Cladribin bei MS auch in fortgeschrittenem Stadium?

Original Titel:
Cladribine tablets as therapy for advanced relapsing-remitting multiple sclerosis: a 4-year follow-up real-world, multi-center, retrospective, cohort study

Kurz & fundiert

  • Cladribin bei MS auch in fortgeschrittenem Stadium?
  • Retrospektive Beobachtungsstudie mit 230 Patienten
  • Gute Wirksamkeit und Sicherheit für 3 von 4 Patienten über 3 Jahre

 

MedWiss Eine polnische retrospektive Beobachtungsstudie mit 230 Patienten deutet auf eine gute Wirksamkeit und Sicherheit von Cladribin auch bei fortgeschrittener Multipler Sklerose nach mehreren vorhergehenden krankheitsmodifizierenden Behandlungen.


Cladribin-Tabletten stellen eine hochwirksame krankheitsmodifizierende Therapie für Multiple Sklerose (MS) dar.
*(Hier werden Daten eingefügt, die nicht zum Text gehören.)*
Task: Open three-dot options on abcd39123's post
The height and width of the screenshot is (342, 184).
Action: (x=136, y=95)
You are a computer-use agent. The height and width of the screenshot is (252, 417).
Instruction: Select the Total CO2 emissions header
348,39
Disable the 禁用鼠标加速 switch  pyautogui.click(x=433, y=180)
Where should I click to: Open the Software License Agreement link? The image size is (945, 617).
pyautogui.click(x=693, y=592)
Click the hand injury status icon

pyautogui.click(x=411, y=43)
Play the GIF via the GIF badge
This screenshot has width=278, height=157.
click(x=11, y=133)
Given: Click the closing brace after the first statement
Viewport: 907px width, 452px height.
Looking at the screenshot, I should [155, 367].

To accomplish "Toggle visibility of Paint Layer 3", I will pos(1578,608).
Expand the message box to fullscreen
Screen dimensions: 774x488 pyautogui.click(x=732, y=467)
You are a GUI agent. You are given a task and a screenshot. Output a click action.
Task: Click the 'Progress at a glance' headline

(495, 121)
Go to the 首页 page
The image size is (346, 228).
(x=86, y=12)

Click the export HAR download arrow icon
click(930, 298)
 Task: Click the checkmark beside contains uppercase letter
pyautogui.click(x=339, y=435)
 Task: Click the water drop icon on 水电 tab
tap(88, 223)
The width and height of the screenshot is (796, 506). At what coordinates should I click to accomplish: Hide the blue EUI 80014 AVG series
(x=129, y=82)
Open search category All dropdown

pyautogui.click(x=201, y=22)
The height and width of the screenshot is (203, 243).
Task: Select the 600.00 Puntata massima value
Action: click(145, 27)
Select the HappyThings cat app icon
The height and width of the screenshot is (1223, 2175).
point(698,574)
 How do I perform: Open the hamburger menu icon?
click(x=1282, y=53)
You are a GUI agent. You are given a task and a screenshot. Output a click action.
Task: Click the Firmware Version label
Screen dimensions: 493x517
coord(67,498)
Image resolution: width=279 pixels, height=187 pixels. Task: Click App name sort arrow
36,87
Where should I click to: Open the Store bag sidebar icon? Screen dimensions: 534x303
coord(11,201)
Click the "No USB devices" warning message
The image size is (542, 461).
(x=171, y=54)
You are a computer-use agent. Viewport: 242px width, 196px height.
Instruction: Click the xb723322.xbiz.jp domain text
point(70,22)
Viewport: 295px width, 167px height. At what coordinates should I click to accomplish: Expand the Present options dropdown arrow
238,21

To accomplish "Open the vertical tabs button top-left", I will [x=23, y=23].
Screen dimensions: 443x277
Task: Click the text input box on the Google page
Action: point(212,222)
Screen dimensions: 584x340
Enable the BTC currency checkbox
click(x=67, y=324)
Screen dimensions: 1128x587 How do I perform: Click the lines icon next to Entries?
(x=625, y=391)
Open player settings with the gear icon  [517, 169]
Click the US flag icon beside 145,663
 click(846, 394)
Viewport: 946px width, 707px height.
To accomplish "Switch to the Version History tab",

Sie werden speziell bei schubförmig-remittierender MS und besonders in frühen Erkrankungsstadien eingesetzt. Die vorliegende Studie untersuchte in Polen die langfristige Wirksamkeit von Cladribin-Tabletten bei Patienten mit schubförmiger MS in weiter fortgeschrittenem Stadium.

Cladribin bei MS auch in fortgeschrittenem Stadium?

Die Beobachtungsstudie wurde retrospektiv mit Patienten durchgeführt, die eine Behandlung mit Cladribin zwischen Dezember 2019 und November 2023 begannen. Die Autoren erfassten vorherige Behandlungen, die jährliche Schubrate, Krankheitsaktivität im bildgebenden Verfahren MRT (Magnetresonanztomographie), Behinderungsgrad (Expanded Disability Status Scale, EDSS), ob kein Hinweis auf aktuelle Krankheitsaktivität vorlag (no evidence of disease activity, NEDA-3), die Lymphozytenzahl sowie die Sicherheit der Behandlung.

Retrospektive Beobachtungsstudie mit 230 Patienten

Die Studie schloss initial 230 Patienten ein, von denen 8,3 % behandlungsnaiv waren. 69,2 % hatten 1 – 2 vorherige krankheitsmodifizierende Therapien erhalten, 22,6 % waren mit 3 oder mehr Therapien vorbehandelt. Die durchschnittliche Erkrankungsdauer betrug zu Beginn der Untersuchung 9,2 Jahre. Nachbeobachtungsdaten über 1 Jahr lagen für 222 Patienten vor, über 2 Jahre konnten 154 Patienten, über 3 Jahre 87 Patienten und über 4 Jahre 31 Patienten betrachtet werden.

Die durchschnittliche jährliche Schubrate sank von anfangs 1,42 auf 0,26 nach 1 Jahr, 0,22 nach 2 Jahren und 0,36 nach 3 Jahren. Der Anteil der rückfallfreien Patienten stieg von 13,9 % zu Beginn der Studie auf 76,8 % im 1. Nachbeobachtungsjahr, 82 % in Jahr 2 und 75,4 % in Jahr 3. In Jahr 4 wurden keine Rückfälle berichtet. Der Anteil der Patienten mit aktiven MRT-Läsionen nahm von anfänglich 90,4 % auf 36,3 % nach einem Jahr ab. Im Jahr 2 sank der Anteil weiter auf 25,2 %, stieg jedoch in Jahr 3 auf 45,9 %. In Jahr 4 mit nur noch insgesamt 31 Patienten wiesen lediglich 8,3 % aktive MRT-Läsionen auf. Der Behinderungsgrad (EDSS) blieb stabil oder verbesserte sich bei 85,9 % der Patienten im Jahr 1 der Behandlung, bei 80,8 % im Jahr 2, 73,7 % im Jahr 3 und 88,9 % im Jahr 4. Den NEDA-3-Status erreichte die Hälfte der Patienten (47,4 %) im Jahr 1 ebenswo wie im Jahr 2 (51,0 %). Im Jahr 3 wurde bei 40,4 % der Patienten NEDA-3 festgestellt, im Jahr 4 bei 71,4 % der restlichen Patienten in der Nachbeobachtung. Unerwünschte Ereignisse traten bei 16,7 % der Patienten in den Jahren 1 – 2 auf sowie bei 6,3 % in Jahr 3.

Gute Wirksamkeit und Sicherheit für 3 von 4 Patienten über 3 Jahre

Die Studienergebnisse deuten auf eine gute Wirksamkeit bei guter Sicherheit von Cladribin auch bei fortgeschrittener MS-Erkrankung nach mehreren vorhergehenden krankheitsmodifizierenden Behandlungen.